As sources of revenue grew, income taxes became the most important source of revenue. Half of these taxes came from the state’s highest-income taxpayers, mainly from the profits on their investments, which can fluctuate greatly from year to year.

In addition, as revenues became less predictable, government spending became less flexible. For example, in 1988, a ballot measure, Proposition 98, required about 40 percent of state revenues to be spent on public schools and community colleges.

When state revenues dropped dramatically during the Great Recession and the state faced a historically high budget deficit, then-Governor Arnold Schwarzenegger and legislative leaders formed a commission to propose solutions to revenue volatility.

The Commission debated for months but was hopelessly divided on whether to reform the tax system and de-emphasize income taxes or to increase budget reserves to cushion periodic revenue declines.

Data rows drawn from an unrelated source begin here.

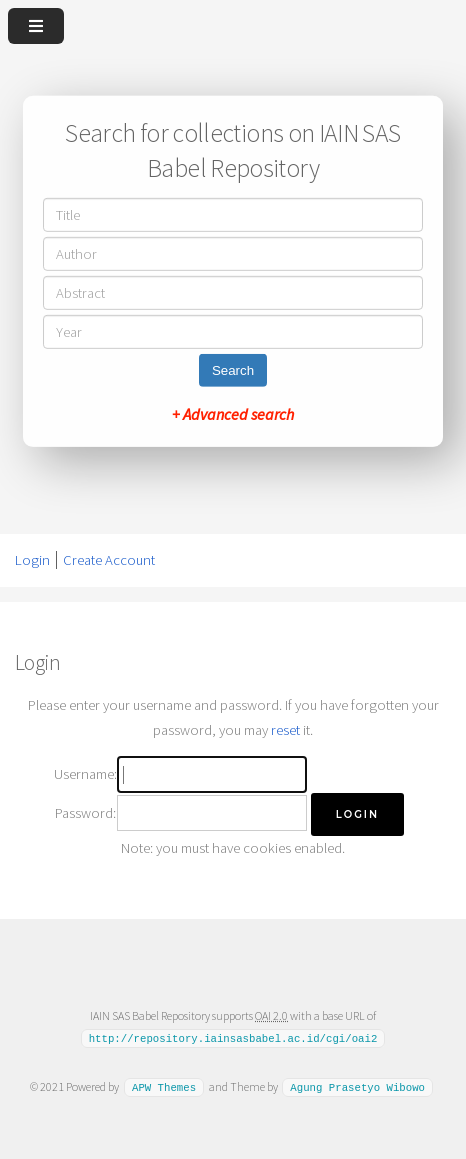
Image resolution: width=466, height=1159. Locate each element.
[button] (357, 814)
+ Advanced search (233, 414)
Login (32, 560)
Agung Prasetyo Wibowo (357, 1087)
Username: (85, 774)
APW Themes (164, 1087)
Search (233, 370)
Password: (85, 813)
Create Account (109, 560)
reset (285, 730)
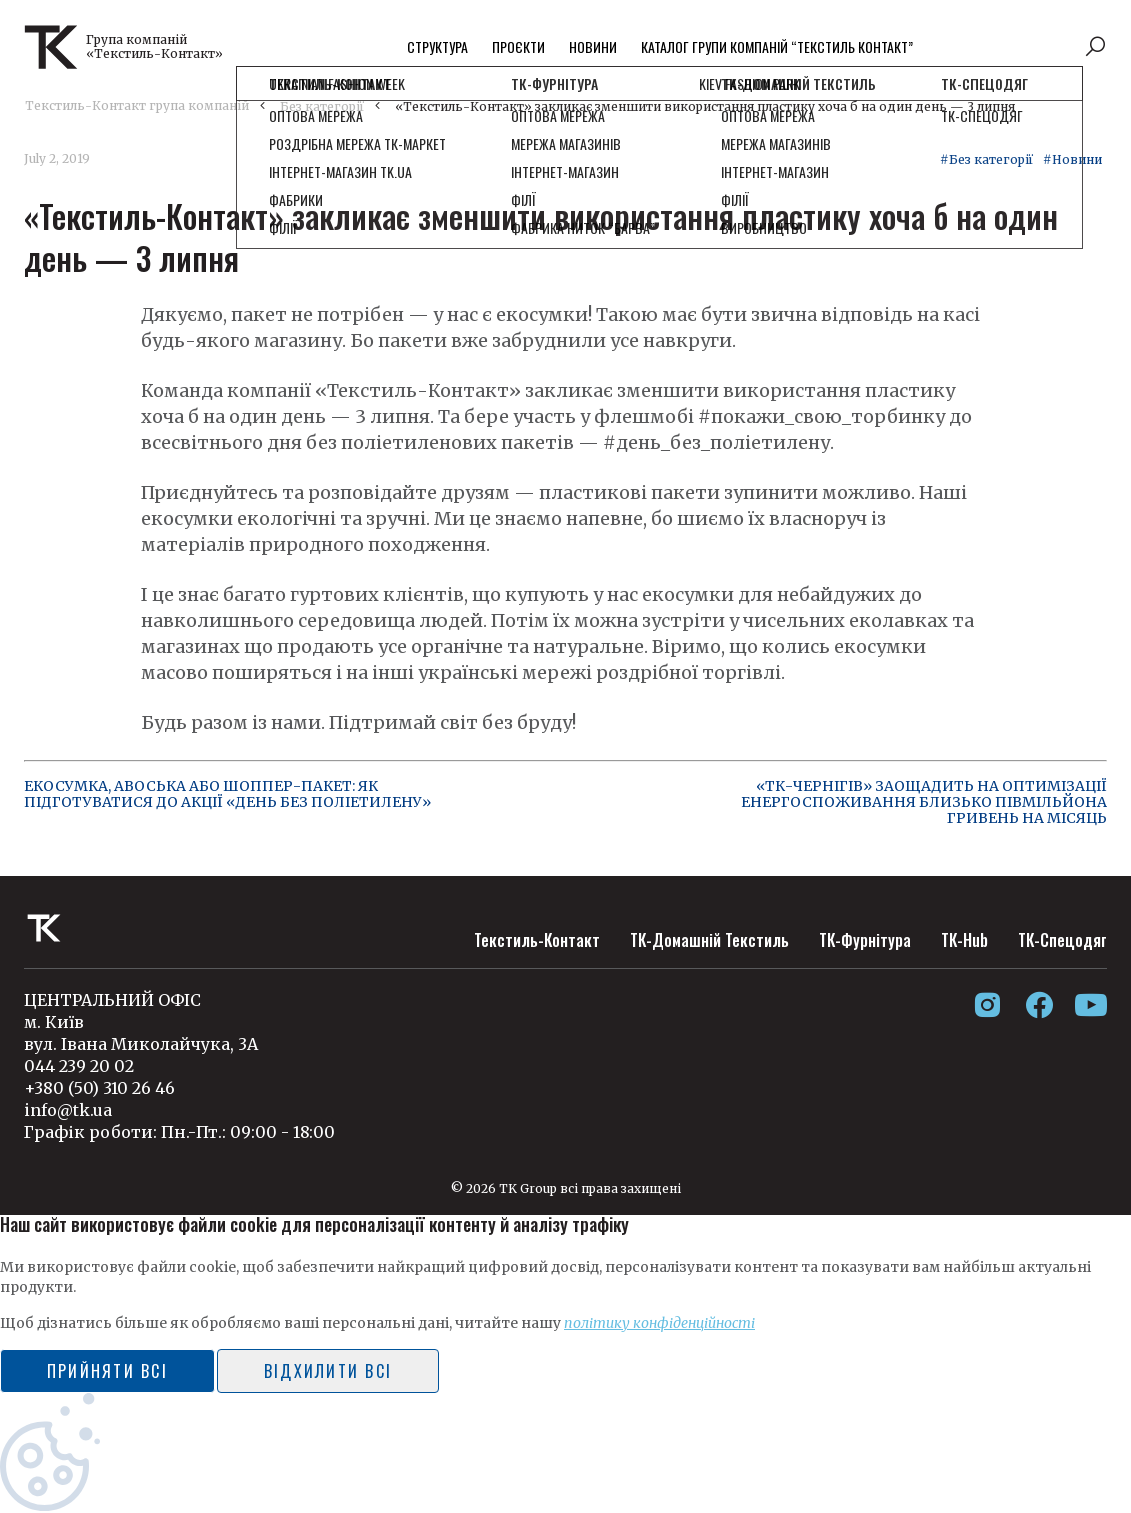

Its report, which favored the first approach, was promptly shelved and largely forgotten.

A few years later, Schwarzenegger’s successor, Democrat Jerry Brown, faced persistent deficits resulting from the sharp revenue declines of the Great Recession. He filled the gaps with a temporary tax increase that voters approved in 2012, focusing on income taxes on the wealthy, and proposed a “nest egg” to mitigate the impact of future revenue declines.

Voters approved this approach in 2014, and the reserve, along with other smaller special-purpose reserve funds, amassed substantial balances of about $30 billion over the next half-decade.

Governor Gavin Newsom dipped into reserves a little in 2020 to offset a drop in revenue during the Covid-19 pandemic, and when he and the Legislature faced a nearly $50 billion budget deficit this year, they dipped into them again.

Newsom had originally proposed drawing $13.1 billion from the reserves, but the final 2024-25 budget approved in June took only $5.1 billion from the emergency fund and calls for another $7.1 billion draw in 2025-26. It also largely depletes two other reserves, including one for schools.

This year’s deficit is not due to an economic downturn, but because the Newsom administration massively overestimated revenues for 2022. Some critics also complain that the government’s misuse of reserves may leave it unable to handle a recession this year.

The heated debate over budgets, reserves and revenue volatility resumed this week during a hearing of the National Assembly’s Budget Committee – specifically on the question of whether the state needs a larger emergency fund.

Newsom, whose forecast of a huge budget surplus due to explosive revenue gains in 2022 turned out to be completely wrong, now wants the state to only release estimates of unexpected revenue once it is actually in the bank – a precautionary measure that should have been taken many years ago.

But his proposal to increase the rainy day reserve has faced resistance from groups that believe the state should spend more to help poor Californians rather than setting aside more money.

Scott Graves of the left-leaning California Budget & Policy Center warned lawmakers that “significantly raising the emergency fund cap could tip the balance too far toward savings, leaving less revenue to meet Californians’ immediate needs. This would make it harder to fight poverty and inequality and create an equitable California where everyone can share in the state’s prosperity.”

The hearing essentially sets the stage for a possible 2026 vote to overhaul the state’s budget reserve, but it could also revisit the revenue aspect of the eternal debate, as the last extension of Jerry Brown’s 2012 income tax hike expires in 2030.